FFR already has more than three hundred members from around the world. Day sees that as a real breakthrough, because freelancing is notoriously cutthroat, and reporters often see each other as competition. “When I was first starting out, one of my UW professors who worked for a time as a freelance journalist in the Middle East, Jennifer Loewenstein, gave me invaluable advice: trust no one,” Day says.

But she got caught up in the camaraderie produced by covering the Arab Spring in 2010–11, and she didn’t want to believe her teacher’s advice — “until I got burned again and again and again,” she says with a laugh.

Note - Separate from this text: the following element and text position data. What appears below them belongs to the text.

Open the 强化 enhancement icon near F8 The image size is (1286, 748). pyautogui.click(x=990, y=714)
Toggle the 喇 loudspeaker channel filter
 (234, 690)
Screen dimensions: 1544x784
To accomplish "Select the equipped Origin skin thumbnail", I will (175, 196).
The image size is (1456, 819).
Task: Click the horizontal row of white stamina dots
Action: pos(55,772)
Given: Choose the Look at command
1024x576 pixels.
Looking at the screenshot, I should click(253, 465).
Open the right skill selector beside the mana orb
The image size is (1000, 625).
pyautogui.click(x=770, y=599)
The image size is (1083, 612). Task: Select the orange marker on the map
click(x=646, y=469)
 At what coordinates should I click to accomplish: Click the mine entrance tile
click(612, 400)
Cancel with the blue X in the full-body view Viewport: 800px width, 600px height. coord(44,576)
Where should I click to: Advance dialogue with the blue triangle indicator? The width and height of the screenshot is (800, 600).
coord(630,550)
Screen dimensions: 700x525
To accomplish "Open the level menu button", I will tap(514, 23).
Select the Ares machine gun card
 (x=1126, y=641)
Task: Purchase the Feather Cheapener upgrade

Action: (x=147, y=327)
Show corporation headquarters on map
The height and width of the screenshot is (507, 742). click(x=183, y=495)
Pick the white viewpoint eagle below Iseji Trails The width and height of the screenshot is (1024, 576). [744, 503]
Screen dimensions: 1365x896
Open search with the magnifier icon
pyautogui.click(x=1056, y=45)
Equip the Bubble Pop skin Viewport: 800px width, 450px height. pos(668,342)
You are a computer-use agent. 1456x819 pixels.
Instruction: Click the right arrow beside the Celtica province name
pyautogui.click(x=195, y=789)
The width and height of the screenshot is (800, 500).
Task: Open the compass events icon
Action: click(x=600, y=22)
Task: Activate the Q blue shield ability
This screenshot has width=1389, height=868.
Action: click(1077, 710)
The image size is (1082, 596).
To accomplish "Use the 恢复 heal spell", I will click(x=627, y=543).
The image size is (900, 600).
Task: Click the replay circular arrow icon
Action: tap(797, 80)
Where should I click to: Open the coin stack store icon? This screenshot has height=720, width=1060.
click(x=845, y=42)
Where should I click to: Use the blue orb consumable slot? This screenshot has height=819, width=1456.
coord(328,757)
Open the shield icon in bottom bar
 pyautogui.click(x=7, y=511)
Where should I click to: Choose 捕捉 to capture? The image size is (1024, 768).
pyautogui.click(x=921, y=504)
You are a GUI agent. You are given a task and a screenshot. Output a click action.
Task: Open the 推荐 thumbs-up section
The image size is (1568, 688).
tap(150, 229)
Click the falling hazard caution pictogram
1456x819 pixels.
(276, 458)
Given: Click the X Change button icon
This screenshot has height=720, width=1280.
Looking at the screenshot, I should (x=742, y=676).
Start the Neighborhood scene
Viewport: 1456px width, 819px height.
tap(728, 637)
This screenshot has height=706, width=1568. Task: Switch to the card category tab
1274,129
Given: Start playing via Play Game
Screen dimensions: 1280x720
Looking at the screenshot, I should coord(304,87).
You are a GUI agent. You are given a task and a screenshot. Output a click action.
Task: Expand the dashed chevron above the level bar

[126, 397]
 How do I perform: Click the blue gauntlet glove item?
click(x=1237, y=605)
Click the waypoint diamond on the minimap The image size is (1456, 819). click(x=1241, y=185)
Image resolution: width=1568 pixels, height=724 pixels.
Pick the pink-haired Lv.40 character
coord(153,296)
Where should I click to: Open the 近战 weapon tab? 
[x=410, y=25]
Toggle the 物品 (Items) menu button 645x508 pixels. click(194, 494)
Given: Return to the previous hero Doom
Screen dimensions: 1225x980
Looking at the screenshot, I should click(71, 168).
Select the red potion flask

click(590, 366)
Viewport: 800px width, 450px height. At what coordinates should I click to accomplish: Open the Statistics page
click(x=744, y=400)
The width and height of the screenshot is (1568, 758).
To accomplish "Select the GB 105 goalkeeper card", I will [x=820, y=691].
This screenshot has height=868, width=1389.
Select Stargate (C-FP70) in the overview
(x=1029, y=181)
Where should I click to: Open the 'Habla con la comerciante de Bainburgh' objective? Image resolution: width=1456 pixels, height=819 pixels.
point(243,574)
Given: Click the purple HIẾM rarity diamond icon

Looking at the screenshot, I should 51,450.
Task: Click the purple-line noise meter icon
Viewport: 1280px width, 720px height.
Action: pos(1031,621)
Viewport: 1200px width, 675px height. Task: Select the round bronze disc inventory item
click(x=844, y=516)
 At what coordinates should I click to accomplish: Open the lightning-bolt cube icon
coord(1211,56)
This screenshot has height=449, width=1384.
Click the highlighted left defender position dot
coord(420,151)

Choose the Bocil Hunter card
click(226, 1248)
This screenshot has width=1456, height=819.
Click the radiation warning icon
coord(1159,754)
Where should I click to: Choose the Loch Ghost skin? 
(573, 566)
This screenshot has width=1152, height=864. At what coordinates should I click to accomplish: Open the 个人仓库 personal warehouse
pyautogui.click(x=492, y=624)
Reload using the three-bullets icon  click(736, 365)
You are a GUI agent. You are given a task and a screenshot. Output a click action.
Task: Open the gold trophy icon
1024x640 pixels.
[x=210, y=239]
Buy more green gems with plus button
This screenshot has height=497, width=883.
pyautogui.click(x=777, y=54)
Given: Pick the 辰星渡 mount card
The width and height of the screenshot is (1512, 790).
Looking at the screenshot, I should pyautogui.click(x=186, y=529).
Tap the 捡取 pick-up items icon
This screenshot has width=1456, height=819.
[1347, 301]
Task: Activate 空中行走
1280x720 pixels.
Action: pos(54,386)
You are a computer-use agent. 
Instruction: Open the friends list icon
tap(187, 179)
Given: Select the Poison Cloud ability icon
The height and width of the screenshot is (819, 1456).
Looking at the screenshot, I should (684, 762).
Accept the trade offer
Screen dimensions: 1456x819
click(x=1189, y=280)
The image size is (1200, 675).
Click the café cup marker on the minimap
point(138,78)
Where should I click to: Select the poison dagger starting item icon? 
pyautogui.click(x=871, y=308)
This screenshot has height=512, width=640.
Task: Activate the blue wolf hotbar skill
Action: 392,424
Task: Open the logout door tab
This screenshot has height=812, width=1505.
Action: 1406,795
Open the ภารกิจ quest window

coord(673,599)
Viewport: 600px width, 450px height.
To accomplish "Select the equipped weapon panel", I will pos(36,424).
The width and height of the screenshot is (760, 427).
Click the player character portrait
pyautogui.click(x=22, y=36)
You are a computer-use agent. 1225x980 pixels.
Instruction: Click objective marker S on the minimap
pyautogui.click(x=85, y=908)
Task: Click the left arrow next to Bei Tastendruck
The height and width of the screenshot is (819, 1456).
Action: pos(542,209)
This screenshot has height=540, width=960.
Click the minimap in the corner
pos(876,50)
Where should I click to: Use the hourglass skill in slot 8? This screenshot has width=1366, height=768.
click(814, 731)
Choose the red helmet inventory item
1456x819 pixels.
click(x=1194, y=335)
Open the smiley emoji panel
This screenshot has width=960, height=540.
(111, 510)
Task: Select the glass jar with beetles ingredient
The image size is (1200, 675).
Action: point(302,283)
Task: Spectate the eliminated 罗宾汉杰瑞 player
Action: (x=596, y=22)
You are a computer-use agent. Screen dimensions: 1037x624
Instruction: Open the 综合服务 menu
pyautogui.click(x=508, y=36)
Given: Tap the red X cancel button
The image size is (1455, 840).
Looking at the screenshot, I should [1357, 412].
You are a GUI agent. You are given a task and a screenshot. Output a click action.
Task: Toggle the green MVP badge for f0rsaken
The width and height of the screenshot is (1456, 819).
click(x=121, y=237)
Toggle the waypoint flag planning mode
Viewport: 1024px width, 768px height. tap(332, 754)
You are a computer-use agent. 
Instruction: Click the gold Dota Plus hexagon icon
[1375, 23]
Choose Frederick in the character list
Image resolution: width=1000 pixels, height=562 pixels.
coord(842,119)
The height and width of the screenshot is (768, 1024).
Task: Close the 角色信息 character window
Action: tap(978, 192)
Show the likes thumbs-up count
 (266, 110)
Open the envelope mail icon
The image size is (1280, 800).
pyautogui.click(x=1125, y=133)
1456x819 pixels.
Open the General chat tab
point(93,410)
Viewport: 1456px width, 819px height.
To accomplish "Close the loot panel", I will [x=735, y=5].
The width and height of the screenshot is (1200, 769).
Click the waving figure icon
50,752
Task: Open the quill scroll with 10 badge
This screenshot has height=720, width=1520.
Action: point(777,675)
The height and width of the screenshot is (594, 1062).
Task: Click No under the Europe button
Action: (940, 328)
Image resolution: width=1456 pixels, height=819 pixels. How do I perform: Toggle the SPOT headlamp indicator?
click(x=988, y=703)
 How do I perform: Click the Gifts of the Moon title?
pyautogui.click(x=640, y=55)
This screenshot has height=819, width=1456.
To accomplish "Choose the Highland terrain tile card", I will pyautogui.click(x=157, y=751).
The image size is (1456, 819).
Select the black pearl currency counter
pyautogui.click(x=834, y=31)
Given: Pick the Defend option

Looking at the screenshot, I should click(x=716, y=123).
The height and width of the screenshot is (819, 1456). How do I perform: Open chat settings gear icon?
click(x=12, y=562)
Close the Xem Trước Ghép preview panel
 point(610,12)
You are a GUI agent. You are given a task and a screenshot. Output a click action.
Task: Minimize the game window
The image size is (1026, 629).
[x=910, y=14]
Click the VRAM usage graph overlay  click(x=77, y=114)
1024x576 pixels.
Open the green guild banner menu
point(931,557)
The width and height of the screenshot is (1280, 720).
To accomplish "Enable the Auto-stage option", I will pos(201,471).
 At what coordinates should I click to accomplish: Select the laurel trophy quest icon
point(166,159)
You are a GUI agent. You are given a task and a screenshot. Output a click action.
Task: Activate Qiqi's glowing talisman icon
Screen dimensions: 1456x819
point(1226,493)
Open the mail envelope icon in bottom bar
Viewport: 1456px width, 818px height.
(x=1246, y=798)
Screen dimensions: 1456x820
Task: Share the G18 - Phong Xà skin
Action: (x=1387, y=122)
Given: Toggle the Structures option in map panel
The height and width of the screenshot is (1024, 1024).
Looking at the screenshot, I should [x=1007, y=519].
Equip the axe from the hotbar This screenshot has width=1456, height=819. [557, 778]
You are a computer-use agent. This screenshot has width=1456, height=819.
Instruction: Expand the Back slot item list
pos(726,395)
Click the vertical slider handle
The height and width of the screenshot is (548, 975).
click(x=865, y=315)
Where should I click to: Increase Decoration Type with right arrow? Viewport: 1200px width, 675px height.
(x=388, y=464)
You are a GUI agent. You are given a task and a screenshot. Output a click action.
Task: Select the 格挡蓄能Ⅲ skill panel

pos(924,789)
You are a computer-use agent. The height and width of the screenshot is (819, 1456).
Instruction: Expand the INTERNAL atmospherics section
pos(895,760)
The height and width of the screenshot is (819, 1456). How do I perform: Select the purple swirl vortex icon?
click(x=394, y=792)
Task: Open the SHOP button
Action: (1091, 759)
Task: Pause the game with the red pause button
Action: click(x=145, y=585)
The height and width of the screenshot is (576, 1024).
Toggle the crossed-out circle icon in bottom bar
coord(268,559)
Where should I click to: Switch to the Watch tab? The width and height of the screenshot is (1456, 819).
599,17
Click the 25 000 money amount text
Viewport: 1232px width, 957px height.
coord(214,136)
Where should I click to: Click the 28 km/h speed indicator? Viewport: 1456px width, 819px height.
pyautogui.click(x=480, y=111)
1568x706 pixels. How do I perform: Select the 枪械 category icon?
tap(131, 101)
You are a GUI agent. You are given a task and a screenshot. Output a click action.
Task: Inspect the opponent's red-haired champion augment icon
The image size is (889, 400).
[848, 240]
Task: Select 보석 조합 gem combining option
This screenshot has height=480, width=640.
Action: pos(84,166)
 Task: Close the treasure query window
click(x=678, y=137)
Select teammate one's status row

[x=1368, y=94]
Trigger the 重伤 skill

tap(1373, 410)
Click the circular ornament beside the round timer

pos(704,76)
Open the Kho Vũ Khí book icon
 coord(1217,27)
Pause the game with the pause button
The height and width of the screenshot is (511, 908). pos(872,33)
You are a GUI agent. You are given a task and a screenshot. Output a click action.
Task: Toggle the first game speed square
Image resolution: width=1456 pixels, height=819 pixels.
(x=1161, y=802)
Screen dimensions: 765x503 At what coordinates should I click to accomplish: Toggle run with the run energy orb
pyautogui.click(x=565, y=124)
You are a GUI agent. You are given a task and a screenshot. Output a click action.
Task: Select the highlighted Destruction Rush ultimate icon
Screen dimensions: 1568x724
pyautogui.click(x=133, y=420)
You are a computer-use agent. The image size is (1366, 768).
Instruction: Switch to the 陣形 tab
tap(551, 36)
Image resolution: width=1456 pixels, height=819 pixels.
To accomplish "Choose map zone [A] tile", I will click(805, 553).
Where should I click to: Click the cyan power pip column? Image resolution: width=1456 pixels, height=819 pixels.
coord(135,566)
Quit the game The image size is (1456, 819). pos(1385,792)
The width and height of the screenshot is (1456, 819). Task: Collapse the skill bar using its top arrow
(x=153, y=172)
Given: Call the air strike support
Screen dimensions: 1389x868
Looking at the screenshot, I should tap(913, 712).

Day also gleaned another valuable tip from Loewenstein as she watched her act as a role model for students: “She showed me the value of investing in others.” So Day decided to cling dearly to her most trusted colleagues and to care about the professional development of freelancers.

“This approach has paid off in more ways than I could’ve imagined,” she says. “There isn’t a day when I’m on assignment that I’m not thankful for this community of freelance journalists and aid workers who are my ongoing support network, both personally and professionally.”